Rust specifically chose a minimal standard library to not get stuck with the Python "dead batteries" problem. There's a strong culture as well of minimizing a project's dependencies in Rust.
Don’t know all the details and rust isn’t immune to a build attack, but stuff like that tends to stand out a lot more I think in a build.rs than it would in some m4 automake soup.
The backdoor hinged on hiding things in large shell scripts, obscure C "optimizations", and sanitizer disabling. I'd expect all of those would be a much bigger red flag in the Rust world.
This hack exploited a fairly unique quirk in the linux C ecosystem / culture. That packages are built from "tarballs" that are not exact copies of the git HEAD as they also contain generated scripts with arbitrary code.
It would not have happened in any modern language. It probably wouldn't have even happened in a Vistual Studio C-project for windows either.

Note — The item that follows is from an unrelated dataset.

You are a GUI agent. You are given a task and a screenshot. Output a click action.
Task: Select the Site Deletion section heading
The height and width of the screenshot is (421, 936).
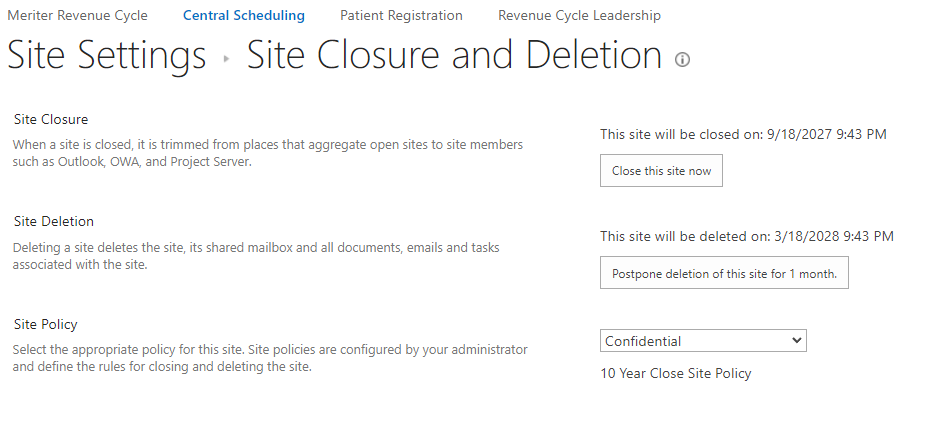click(x=54, y=221)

`pip install` does do exactly the same thing: it downloads and executes code from a tarball uploaded to PyPi by its maintainer. There's no verification process that ensures that tarball matches what's in the git repository.
"Lasse Collin," as other posters here have found, does not seem to exist as an experienced coder. Oddly, there is a Swedish jazz musician named Lasse Collin, which would otherwise be one of those names, especially the last name, that would stick out. Instead it is buried under a lot of mentions of a musician.
Lasse Collin the contributor is findable, especially if you add "tukaani" to the search. But not in any other context, unless that's what old jazz musicians do in their retirement.
I don't think that's what they meant. The idea is to find information about their personal life, not OSS contributions. Something that proves they're a real person.
He has been part of the xz project for 2 years, adding all sorts of binary test files, and to be honest with this level of sophistication I would be suspicious of even older versions of xz until proven otherwise.